Грязь. Гомон. Ропот. Крики.
Белые туфли погружаются в грязь. На белых юбках пятна. Тёмные пятна, тянущие к земле. Мелькает острие меча серебряным росчерком в свете факелов. Кожу жжёт огнём, но шаг лёгок. Кровь подобная грязи. Любая.
Щелчок хлыста раздаётся после пронзительного вопля. Метит в глаза, киски рук. Тяжёлый металлический наконечник бездушен и пощады не ведает. Ещё один высокий хлёсткий удар от плеча – факел падает в грязь, освещая неровно обрезанную юбку и алые капли, проступающие по кромке разреза чулка.
За сонмом голосов и лязгом железа проклятия остаются неуслышанными. Ещё один замах – кожа на обнажённом запястье мужчины лопается. Кровь струится по выступающим косточкам в ладонь. Оттилия поворачивается, кнут обвивает руку нападавшего, и дёргает, используя неустойчивое положение противника. Скользкая от крови рукоять кинжала привычно ложится в руку. Выпад – лезвие вонзается в плоть.
Провернуть и выдернуть.
Вытереть рукоять об обрывок платья и с трудом увернуться от нового выпада, почти запнувшись о собственную ногу. Эскорт оказывается рядом, блокируя удар.
Оттилия заводит хлыст и вместе с криком раздаётся новый щелчок. Кровь на щеке подобна кокетливому румянцу, а губы растянуты в обаятельной улыбке. Грязь краше бальных залов. В сумраке, где белый – маяк и призыв к бойне, особенно остро желание окрасить всё в красный.
Замах, резкое движение рукой и щелчок. Легко двигаться, когда впереди эскорт, который не жаль. Ни капли. Щелчок. Больно. Должно быть больно. В свете факелов искажённые болью лица. А крики, всхлипы, мольбы о пощаде звучат со всех сторон. Щелчок. Тяжёлые юбки не сковывают движение, а силы хватает, чтобы не вязнуть в грязи. Щелчок. Учитель танцев упала бы в обморок, завидев широкий выпад и слишком резкие движения.

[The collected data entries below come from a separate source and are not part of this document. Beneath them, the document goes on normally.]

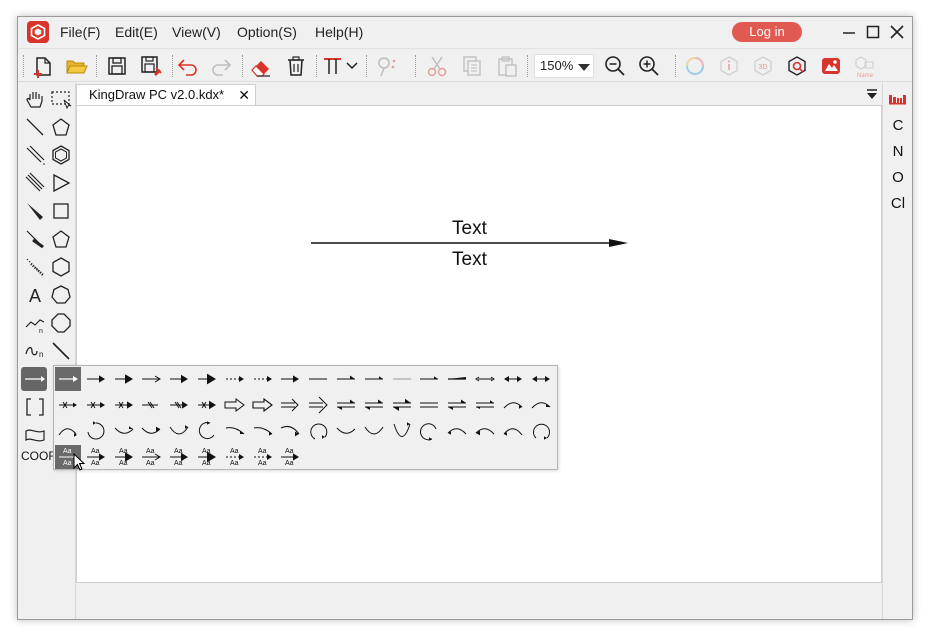 The height and width of the screenshot is (640, 933). I want to click on line-tool-icon, so click(61, 351).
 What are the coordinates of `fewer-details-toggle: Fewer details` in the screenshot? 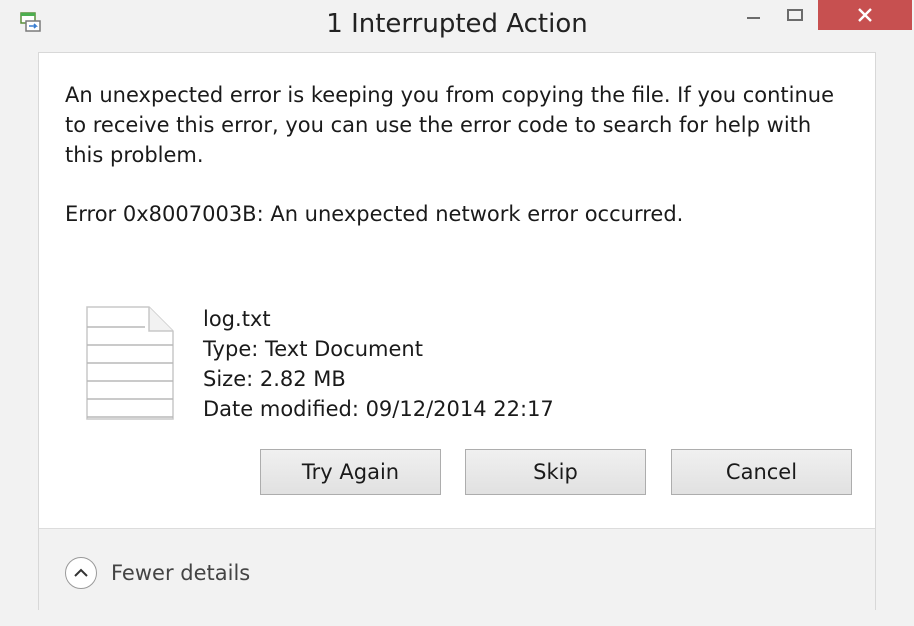 It's located at (158, 573).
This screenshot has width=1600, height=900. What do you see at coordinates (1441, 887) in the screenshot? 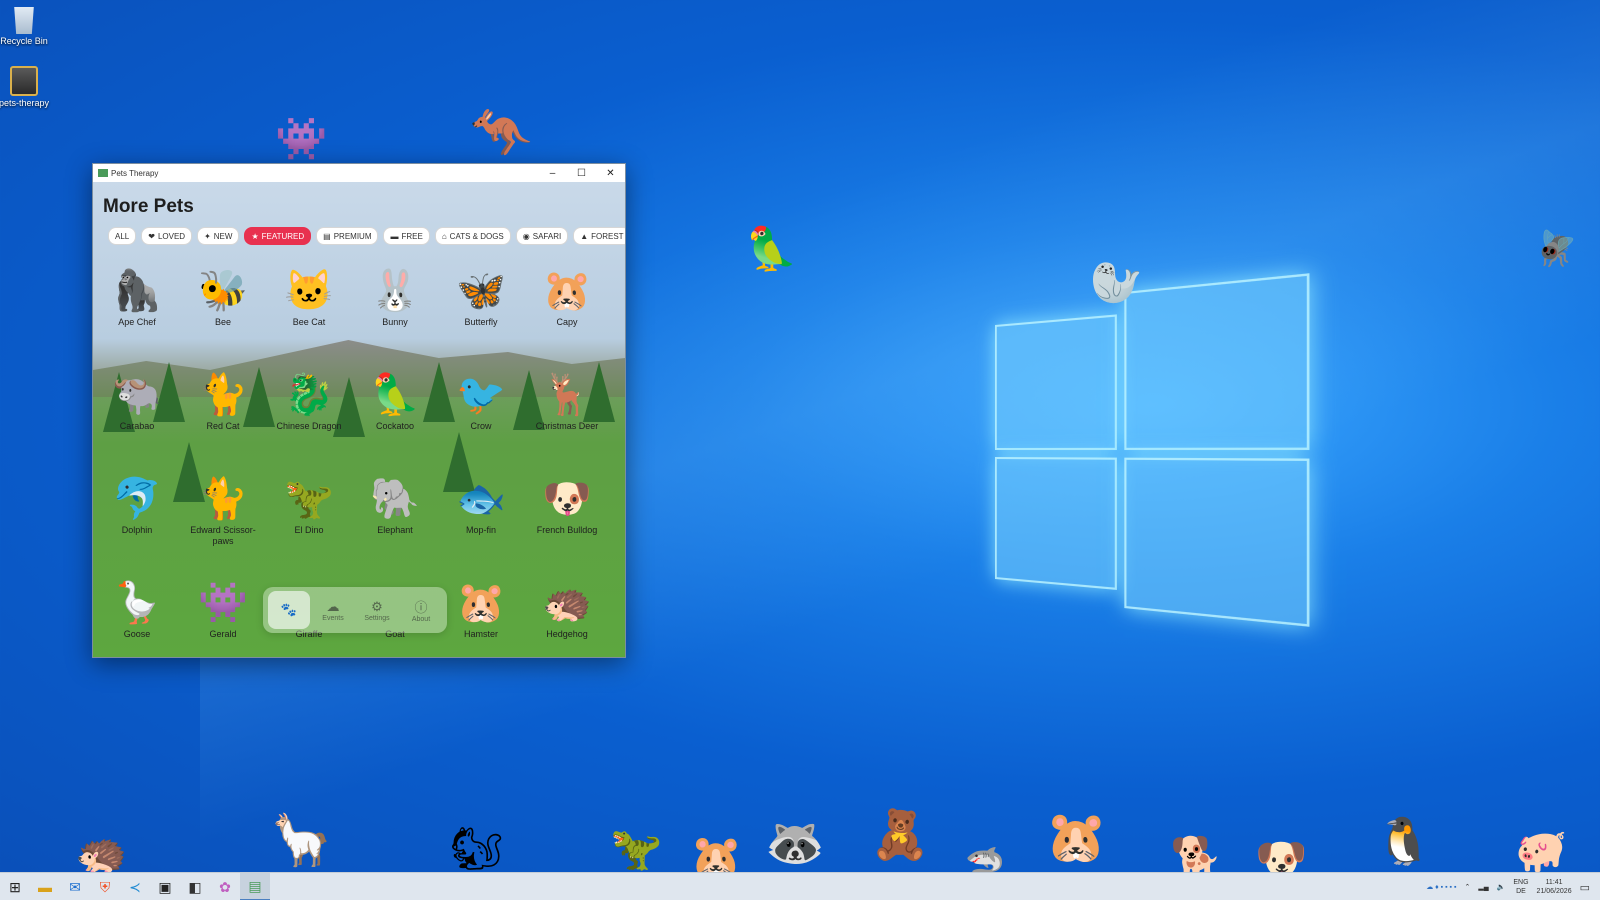
I see `tray-icons: ☁ ♦ ▪ ▪ ▪ ▪` at bounding box center [1441, 887].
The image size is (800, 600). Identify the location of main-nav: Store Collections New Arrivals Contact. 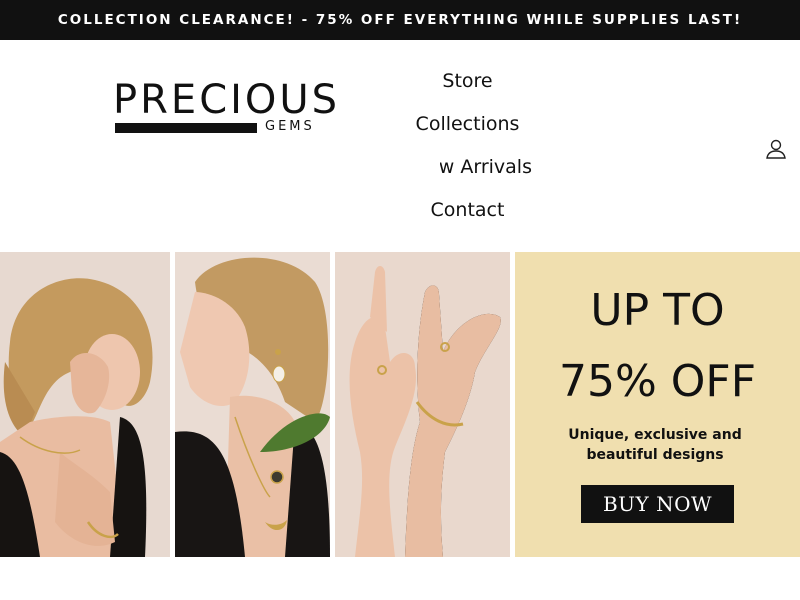
(468, 146).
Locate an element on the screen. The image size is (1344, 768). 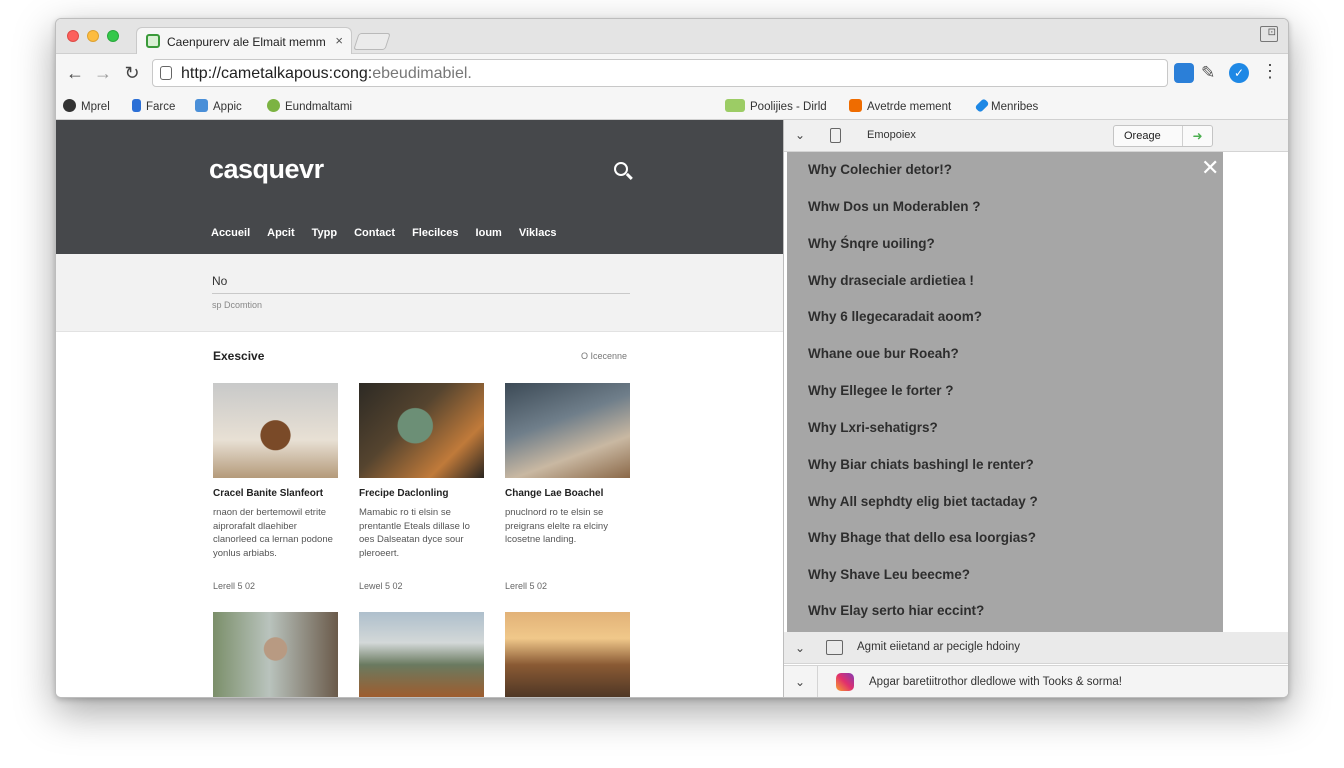
nav-item: Typp is located at coordinates (324, 233).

Оттилия отвлекается на громкое ржание у покинутого экипажа.
«Седн…»
Бешеная собака всегда приходит, когда чует кровь. Её, свою, чужую – всё одно. Он приходит и приносит боль. Даже сердце сбивается с ритма от ужаса и восхищения.
«Откуси наглецам головы».
Оттилия упрямо возвращается к карете, несмотря на зов эскорта и крик горничной. Там, посреди бушующего кровавого шторма безопаснее.
Простые удары позволяют держать дистанцию, отвлечь, увести. Дать шанс на то, что острое лезвие вспорет кожу и рубахи подобно мешку. Пустит кровь, разрежет плоть, перебьёт кости. Жаль, на последнее не хватит сил.
Но достаточно раны.
Грязь не даст им зажить.
Наполнит гноем и тошнотворным смрадом.
И мясо с проблесками жира придётся срезать раскалённым железом. Резать. Жечь. Резать. Жечь. Резать. Жечь…
Оттилия видит мелькающую фигуру телохранителя и пропускает двоих. Первый удар приходится по руке с кинжалом. Успевает лишь вскинуть в оборонительном жесте, проведя по переносице. Второй – по лицу. Рот заполняет солоноватая кровь из прокушенной щеки. Нос обжигает огнём. Третий удар встречает меч эскорта, а четвёртый обрушивается на нападавших.
Оттилия, пошатываясь, поднимает кинжал и вонзает в горло ударившему вторым. Чтобы было больно. Так больно. Так больно…
Сглатывает сгусток крови и снова улыбается. Доводя смахивающего кровь с меча рыцаря до дрожи. Госпожа не боится. Госпожа смотрит упрямо и улыбается. Словно так и надо. Словно не резала плоть.
Щелчок.
Метит в глаза и руки. Оттилия обороняется, не нападает. Хозяевам бешеных псин не пристало тратить силы.
Но Седн не пёс.
Оттилия не хочет, чтобы он был псом. Иначе ошейник задушит ту ярость, что клокочет в горячем, ещё бьющемся, сердце. Потерять чистую ненависть так же прискорбно, как искреннюю любовь.
Оттилия хочет, чтобы Седн оставался чудовищем.